Die Versteigerung der 5G-Frequenzen ist zu Ende. Nach langem Martyrium endet die 5G-Auktion, nachdem 1&1 Drillisch auf einen Block weniger geboten hat. Trotzdem gibt es künftig wieder vier statt drei Netzbetreiber. Allerdings ist der zu zahlende Preis für die Frequenzen alles andere als gering.

5G Auktion endet bei 6,55 Mrd. Euro

Nach 13 Wochen und 497 Bieterrunden und Höchstgeboten von rund 6,55 Mrd. Euro ist die die 5G Auktion offiziell zu Ende. Mit dem Ende der 5G Frequenzauktion steht auch fest: Künftig wird es in Deutschland mit 1&1 Drillisch wieder vier statt bisher drei Netzbetreiber geben. Zuletzt gab es hierzulande vor der Fusion zwischen o2 und E-Plus vier Mobilfunknetze.

Zuletzt geriet die Frequenzauktion immer mehr zur Farce, denn hinter den Kulissen eskalierte mit zunehmender Dauer die Lage. Grund für das Ende ist der Verzicht von 1&1 Drillisch auf einen Frequenzblock. Bis zuletzt gab es mit der Telekom, Vodafone und Telefonica ein Bietergefecht um einen einzigen Block im 3,6 GHz-Bereich.

Ein Frequenzblock kostet 4 Mrd.

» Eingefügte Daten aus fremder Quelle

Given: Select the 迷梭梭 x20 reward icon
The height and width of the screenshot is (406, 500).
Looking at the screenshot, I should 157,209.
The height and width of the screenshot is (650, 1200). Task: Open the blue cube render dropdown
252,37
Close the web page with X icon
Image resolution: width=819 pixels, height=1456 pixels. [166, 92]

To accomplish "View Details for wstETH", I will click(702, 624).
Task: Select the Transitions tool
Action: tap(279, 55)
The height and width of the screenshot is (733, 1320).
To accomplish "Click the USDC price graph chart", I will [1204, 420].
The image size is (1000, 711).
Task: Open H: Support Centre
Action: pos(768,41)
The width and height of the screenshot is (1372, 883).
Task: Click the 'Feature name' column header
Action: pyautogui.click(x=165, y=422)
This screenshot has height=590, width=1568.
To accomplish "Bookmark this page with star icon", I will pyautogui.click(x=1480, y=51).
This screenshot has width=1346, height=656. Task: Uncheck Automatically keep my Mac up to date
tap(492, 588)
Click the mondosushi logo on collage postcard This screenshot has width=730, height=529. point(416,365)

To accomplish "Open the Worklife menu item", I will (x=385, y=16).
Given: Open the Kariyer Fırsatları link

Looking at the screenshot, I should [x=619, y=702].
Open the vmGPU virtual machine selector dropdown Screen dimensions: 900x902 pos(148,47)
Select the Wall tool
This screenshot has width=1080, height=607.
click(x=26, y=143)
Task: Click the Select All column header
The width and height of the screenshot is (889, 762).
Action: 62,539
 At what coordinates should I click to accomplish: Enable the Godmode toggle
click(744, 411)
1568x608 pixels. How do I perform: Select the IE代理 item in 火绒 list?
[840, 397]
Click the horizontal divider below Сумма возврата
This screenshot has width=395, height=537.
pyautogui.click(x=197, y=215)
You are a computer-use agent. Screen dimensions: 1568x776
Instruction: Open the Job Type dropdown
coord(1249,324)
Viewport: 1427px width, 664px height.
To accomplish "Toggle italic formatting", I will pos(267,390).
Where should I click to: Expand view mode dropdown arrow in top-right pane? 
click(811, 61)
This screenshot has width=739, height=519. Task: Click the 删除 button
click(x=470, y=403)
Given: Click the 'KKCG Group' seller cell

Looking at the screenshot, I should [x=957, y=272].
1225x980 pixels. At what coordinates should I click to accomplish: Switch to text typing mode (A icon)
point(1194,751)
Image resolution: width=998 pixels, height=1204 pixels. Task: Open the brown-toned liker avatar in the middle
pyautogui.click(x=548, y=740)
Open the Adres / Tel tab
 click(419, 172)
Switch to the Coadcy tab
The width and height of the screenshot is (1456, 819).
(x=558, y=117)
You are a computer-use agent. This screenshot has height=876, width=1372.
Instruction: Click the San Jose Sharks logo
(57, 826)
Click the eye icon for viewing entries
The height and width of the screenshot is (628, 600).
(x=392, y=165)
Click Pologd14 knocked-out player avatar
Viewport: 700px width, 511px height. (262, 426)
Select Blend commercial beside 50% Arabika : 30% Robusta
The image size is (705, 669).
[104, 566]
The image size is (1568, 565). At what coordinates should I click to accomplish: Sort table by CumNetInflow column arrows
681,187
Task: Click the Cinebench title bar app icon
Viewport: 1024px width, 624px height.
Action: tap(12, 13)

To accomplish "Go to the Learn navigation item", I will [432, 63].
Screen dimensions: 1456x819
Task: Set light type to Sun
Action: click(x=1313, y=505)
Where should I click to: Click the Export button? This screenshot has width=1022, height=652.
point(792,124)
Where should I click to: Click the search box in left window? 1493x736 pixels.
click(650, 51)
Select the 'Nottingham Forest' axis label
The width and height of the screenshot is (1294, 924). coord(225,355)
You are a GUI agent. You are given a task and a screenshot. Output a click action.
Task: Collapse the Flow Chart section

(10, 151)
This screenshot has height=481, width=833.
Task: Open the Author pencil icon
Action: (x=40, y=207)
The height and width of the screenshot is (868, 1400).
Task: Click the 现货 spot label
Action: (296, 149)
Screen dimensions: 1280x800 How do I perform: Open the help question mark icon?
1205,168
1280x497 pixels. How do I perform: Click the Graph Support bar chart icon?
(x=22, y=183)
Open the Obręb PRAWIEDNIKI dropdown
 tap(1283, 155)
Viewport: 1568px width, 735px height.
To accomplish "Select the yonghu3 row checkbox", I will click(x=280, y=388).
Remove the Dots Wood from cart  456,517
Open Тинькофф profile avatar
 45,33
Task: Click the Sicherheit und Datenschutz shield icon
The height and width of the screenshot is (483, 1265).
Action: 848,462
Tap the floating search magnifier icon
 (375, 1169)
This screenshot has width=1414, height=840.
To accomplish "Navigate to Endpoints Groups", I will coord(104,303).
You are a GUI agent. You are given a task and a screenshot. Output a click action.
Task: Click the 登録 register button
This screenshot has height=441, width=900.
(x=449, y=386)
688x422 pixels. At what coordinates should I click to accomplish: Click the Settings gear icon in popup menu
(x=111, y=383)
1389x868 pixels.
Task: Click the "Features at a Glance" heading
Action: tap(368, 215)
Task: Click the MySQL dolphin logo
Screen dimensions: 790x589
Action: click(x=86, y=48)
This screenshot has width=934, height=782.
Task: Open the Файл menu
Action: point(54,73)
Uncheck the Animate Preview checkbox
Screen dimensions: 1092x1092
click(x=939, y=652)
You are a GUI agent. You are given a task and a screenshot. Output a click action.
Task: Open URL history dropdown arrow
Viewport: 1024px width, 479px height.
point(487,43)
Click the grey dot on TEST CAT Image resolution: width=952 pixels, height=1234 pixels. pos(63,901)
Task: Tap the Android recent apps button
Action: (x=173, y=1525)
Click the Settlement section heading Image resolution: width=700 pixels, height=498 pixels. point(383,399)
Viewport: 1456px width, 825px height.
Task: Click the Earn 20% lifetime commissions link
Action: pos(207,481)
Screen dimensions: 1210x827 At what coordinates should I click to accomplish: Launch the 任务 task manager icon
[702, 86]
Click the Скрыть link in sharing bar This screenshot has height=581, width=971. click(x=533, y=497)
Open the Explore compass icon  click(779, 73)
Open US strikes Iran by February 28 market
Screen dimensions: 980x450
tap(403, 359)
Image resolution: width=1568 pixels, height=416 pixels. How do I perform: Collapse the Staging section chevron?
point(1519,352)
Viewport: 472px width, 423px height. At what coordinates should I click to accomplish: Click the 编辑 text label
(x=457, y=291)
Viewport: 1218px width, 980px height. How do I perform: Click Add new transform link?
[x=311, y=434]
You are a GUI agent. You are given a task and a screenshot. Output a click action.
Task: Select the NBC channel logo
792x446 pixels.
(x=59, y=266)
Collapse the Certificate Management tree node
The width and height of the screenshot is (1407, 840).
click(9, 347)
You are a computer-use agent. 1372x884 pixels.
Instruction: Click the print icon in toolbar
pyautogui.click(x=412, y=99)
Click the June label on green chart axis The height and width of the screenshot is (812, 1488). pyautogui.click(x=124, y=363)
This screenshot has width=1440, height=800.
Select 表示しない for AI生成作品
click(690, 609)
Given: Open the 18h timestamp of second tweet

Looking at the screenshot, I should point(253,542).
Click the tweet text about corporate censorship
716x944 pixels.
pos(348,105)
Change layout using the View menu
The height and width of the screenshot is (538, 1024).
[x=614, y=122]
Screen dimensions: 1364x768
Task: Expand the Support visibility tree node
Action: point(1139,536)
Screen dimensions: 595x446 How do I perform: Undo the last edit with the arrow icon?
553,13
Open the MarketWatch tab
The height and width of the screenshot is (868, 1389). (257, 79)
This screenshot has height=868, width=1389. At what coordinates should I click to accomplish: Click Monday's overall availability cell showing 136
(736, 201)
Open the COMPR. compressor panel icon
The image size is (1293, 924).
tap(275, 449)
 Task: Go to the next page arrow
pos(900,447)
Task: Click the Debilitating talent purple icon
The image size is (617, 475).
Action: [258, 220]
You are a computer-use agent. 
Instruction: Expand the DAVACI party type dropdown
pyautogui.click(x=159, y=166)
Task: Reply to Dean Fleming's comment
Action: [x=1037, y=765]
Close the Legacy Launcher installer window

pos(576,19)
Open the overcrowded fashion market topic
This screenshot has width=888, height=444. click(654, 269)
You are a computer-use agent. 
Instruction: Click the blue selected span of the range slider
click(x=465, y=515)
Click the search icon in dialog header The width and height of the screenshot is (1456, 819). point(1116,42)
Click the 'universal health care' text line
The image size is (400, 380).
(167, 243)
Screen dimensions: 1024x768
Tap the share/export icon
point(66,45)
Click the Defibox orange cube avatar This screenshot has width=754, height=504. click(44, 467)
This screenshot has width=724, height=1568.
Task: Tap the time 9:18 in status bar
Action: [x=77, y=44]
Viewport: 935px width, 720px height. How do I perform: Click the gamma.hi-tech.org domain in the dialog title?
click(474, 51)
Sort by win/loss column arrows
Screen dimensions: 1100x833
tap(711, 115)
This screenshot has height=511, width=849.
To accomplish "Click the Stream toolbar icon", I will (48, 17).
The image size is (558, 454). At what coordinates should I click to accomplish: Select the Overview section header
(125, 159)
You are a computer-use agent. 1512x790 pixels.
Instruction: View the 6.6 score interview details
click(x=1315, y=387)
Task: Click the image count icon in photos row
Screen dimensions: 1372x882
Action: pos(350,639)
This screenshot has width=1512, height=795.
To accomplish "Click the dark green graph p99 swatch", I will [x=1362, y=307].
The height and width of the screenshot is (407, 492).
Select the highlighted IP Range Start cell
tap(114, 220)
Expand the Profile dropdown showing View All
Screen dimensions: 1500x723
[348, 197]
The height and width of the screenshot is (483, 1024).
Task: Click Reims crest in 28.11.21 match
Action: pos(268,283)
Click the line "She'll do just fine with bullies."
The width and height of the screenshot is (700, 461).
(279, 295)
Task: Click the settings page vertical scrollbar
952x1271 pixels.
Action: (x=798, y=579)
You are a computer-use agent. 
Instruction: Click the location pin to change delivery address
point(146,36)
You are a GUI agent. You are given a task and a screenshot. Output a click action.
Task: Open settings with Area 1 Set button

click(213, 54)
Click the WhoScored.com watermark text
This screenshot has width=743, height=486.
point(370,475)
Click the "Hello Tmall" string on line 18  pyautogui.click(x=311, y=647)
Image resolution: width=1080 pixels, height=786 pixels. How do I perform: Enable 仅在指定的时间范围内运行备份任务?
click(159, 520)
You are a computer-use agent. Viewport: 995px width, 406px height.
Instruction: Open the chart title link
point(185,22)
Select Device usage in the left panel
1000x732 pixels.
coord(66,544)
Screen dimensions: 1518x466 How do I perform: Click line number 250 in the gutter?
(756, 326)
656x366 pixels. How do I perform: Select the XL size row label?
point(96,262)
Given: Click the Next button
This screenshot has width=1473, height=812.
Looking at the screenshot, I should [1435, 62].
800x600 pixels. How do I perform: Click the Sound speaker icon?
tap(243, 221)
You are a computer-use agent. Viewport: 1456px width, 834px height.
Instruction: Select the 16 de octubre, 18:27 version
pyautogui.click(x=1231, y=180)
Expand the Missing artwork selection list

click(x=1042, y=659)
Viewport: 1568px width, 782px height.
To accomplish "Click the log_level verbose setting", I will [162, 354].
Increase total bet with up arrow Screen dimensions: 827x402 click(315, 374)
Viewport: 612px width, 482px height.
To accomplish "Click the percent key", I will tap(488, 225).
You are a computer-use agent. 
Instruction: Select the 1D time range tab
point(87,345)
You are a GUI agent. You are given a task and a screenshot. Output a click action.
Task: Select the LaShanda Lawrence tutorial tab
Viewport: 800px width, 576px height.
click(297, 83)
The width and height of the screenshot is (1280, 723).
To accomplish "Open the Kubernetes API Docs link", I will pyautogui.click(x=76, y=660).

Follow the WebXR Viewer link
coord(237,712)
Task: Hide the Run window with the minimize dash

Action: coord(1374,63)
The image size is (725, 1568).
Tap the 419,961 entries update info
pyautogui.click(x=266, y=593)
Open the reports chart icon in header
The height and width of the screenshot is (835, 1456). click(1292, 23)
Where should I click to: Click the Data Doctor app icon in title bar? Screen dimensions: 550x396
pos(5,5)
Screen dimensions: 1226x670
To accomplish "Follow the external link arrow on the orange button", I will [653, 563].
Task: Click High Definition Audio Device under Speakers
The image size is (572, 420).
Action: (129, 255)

Euro

Runde für Runde haben sich die Mobilfunkanbieter überboten. 1&1 Drillisch hätte das aktuelle Ergebnis bereits in Bieterrunde 111 erreichen können. Zu diesem Zeitpunkt beliefen sich die Gesamtkosten für das Mobilfunkunternehmen auf 425 Millionen Euro. Jetzt zahlt United Internet-Tochter 1,07 Milliarden Euro. Insgesamt haben sich die Kosten für alle durch das Wettbieten um einen Block um rund 4 Mrd. Euro erhöht.

Telekom zahlt höchsten Preis für 5G-Frequenzen

Von den Gesamtkosten von rund 6,55 Mrd. Euro zahlt die Deutsche Telekom alleine 2,174 Milliarden Euro. Dafür erhält das Unternehmen im 2 GHz-Bereich 40 Mhz und im 3,6 Ghz Frequenzbereich mit 90 MHz. Im Vergleich zur Konkurrenz konnte sich die Telekom die meisten Frequenzblöcke sichern – was den 5G Ausbau erleichtert.

Mit Kosten in Höhe von 1,88 Mrd. Euro folgt der Mitbewerber Vodafone. Der Netzbetreiber Telefonica muss insgesamt 1,42 Milli­arden Euro zahlen und 1&1 Drillisch wie bereits erwähnt 1,07 Mrd. Euro. Der Neuling konnte sich letztendlich nur 20 MHz im 2 GHz-Bereich und 50 MHz im Bereich 3,6 GHz.